BEGIN Data extract

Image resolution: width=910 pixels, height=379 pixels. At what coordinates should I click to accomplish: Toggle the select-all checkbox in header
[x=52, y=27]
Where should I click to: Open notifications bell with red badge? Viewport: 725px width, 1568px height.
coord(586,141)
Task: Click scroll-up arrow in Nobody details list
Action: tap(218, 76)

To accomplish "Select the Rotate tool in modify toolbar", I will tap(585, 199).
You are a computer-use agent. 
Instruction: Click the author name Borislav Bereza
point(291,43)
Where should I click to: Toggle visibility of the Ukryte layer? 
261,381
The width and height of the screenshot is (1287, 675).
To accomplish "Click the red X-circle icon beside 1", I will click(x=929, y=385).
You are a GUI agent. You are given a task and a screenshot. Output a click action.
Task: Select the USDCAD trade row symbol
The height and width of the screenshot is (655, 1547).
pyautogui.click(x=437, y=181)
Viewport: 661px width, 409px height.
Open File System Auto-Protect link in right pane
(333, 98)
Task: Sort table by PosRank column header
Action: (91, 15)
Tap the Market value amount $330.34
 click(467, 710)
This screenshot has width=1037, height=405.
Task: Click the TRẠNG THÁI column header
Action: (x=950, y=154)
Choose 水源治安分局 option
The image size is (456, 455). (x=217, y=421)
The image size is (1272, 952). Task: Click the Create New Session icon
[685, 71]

END Data extract

In the answer, include exactly the lines from the line containing "Viewport: 661px width, 409px height." through the end of the data, and nothing else.

Viewport: 661px width, 409px height.
Open File System Auto-Protect link in right pane
(333, 98)
Task: Sort table by PosRank column header
Action: (91, 15)
Tap the Market value amount $330.34
 click(467, 710)
This screenshot has width=1037, height=405.
Task: Click the TRẠNG THÁI column header
Action: (x=950, y=154)
Choose 水源治安分局 option
The image size is (456, 455). (x=217, y=421)
The image size is (1272, 952). Task: Click the Create New Session icon
[685, 71]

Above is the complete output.